Médicos Sin Fronteras (MSF) ha instruido a 116 pescadores tunecinos en la ciudad de Zarzis (Túnez) durante seis días sobre cómo realizar los rescates en el mar, trasladar a las personas a la costa y manejar adecuadamente los cadáveres, ante la oleada de migrantes que están perdiendo la vida en el Mediterráneo tratando de llegar a Europa.

La formación comprendía todos los pasos necesarios que se han de seguir en una operación de rescate, como la forma en la que deben comunicarse con los migrantes o la manera de contactar con el Centro de Coordinación de Salvamento Marítimo de Roma para pedir ayuda adicional.

También se les ha enseñado sobre el uso de equipamiento adecuado en este tipo de operaciones como chalecos salvavidas, ropa y materiales protectores.

“Realizar una acción de salvamento de un bote que se hunde y está totalmente lleno de personas desesperadas que no pueden nadar conlleva una gran cantidad de riesgos, es una operación peligrosa”, ha asegurado el coordinador de formación de MSF, Wiet Vandormael.

Además, se les ha explicado cómo realizar un manejo seguro de cadáveres y prevenir el contacto con líquidos corporales. Vandormael ha comentado que los cuerpos “deben ser atendidos con dignidad y sin poner en peligro la salud de quienes intervienen en la acción”.

“A través del intercambio de experiencias entre MSF y los ciudadanos tunecinos y libios involucrados, estamos incrementando la capacidad para ayudar a la gente en peligro y manejar las desastrosas consecuencias de los naufragios”, ha asegurado el coordinador, quien se ha mostrado “conmovido por la motivación de los pescadores”.

Un pescador de Zarzis, Nourdin Achourmtent, ha afirmado que cada día localizan a más migrantes y a más personas muertas. “Incluso hemos encontrado cadáveres atrapados en nuestras redes de pesca. Damos entierro a estas personas de la mejor forma que podemos”, ha añadido.

Otro pescador, Yanes Bechiryanes, ha asegurado en que una ocasión se encontraron una barca hundiéndose, llamaron a otros dos pesqueros y repartieron a la gente entre los tres barcos. “Estaban muy asustados. Estas acciones nos suponen horas de trabajo, horas que suponen dinero; pero estamos hablando de seres humanos y tenemos la obligación de ayudarles”, ha lamentado.

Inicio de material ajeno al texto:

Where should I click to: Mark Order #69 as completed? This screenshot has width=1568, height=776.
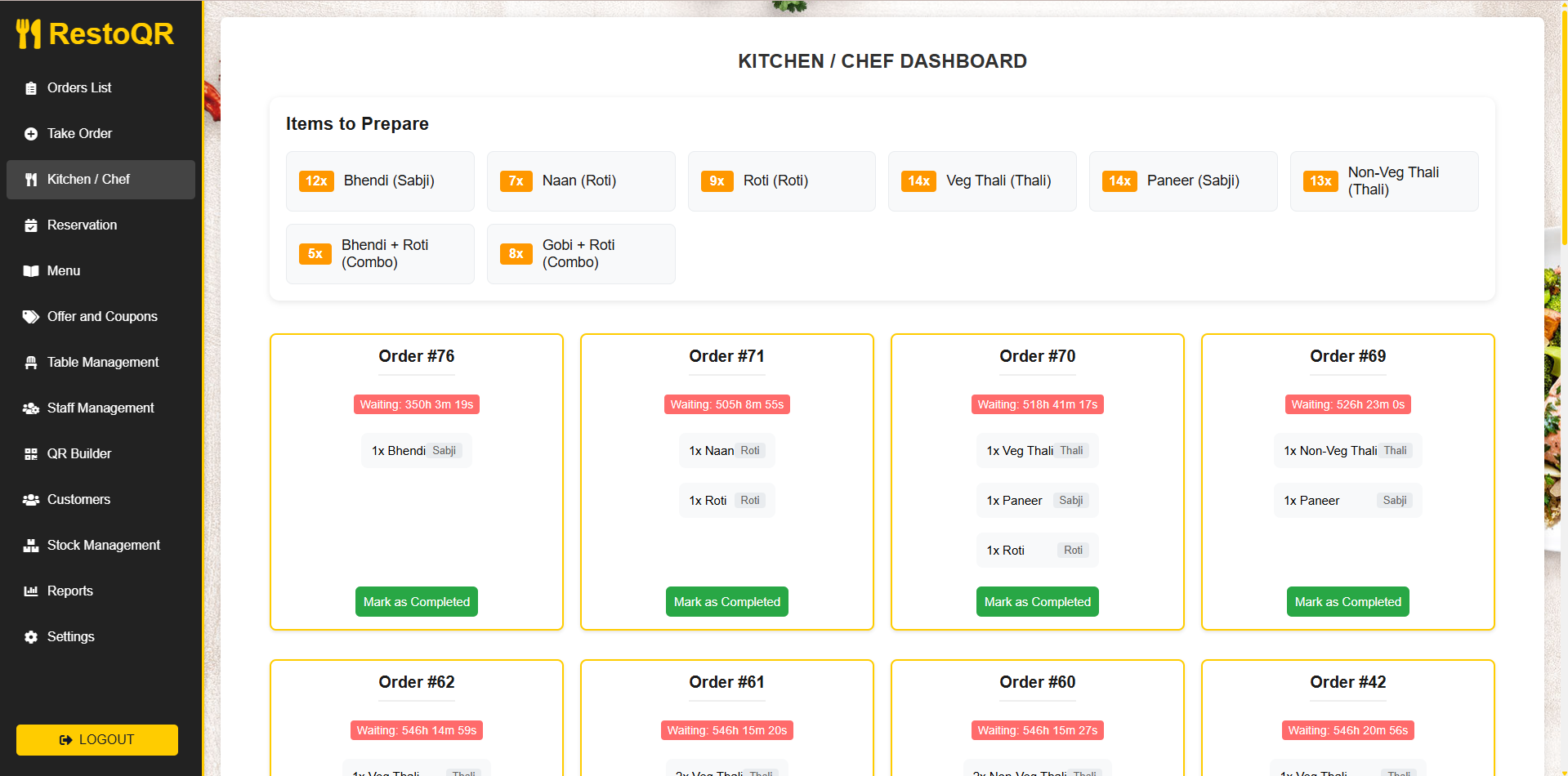click(1347, 602)
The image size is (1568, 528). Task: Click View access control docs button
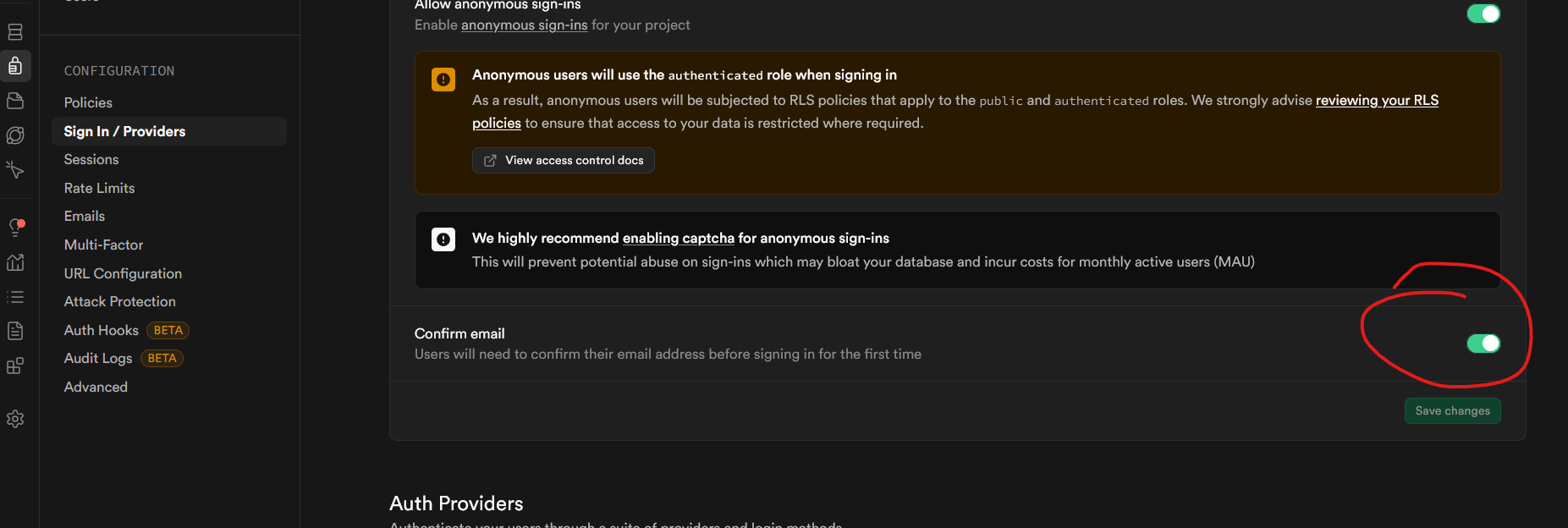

Los pescadores tunecinos, que habían recibido entrenamiento de MSF, rescataron una embarcación con 130 personas a bordo el 30 de agosto y las trasladaron hasta Zarzis donde la organización les brindó atención médica.A la capacitación de MSF han acudido tanto pescadores que navegan en pequeñas embarcaciones con una tripulación igualmente reducida como otros que trabajan en naves más grandes.

MSF también ha entrenado a miembros de la Media Luna Roja en Libia y Túnez, del Servicio de Protección Civil tunecino y de la Guardia Nacional tunecina. El 27 de agosto, 200 personas perdieron la vida cuando un bote volcó frente a las costas de Zuwara, en Libia. La Media Luna Roja, que también había recibido formación de MSF, se hizo cargo de los cuerpos mientras que los médicos facilitaron material para el control de infecciones.

EMBARCACIONES PRECARIAS

La costa de Libia se ha convertido en la principal vía para el tráfico de personas que tratan de cruzar el Mediterráneo para llegar a Europa. “Cada día es más habitual que los pescadores tropiecen con embarcaciones que son cada vez más precarias y tienen mayor probabilidad de hundirse”, ha asegurado MSF en un comunicado, quien ha alertado sobre la preocupación de los pescadores de que sus botes sean atacados y secuestrados por traficantes.

La Organización Internacional para las Migraciones ha alertado que la ruta del Mediterráneo central es la más peligrosa para intentar alcanzar las costas de Europa y que se ha cobrado la vida de unas 2.500 personas.

“Las tragedias en el mar seguirán ocurriendo con regularidad porque la gente está desesperada por huir a Europa”, ha afirmado Vandormael. “Las operaciones de búsqueda y rescate ayudan a salvar vidas pero no son una solución a largo plazo”, ha añadido y ha pedido a la UE que establezca “formas seguras y legales” para que la gente pueda llegar a Europa sin arriesgar su vida.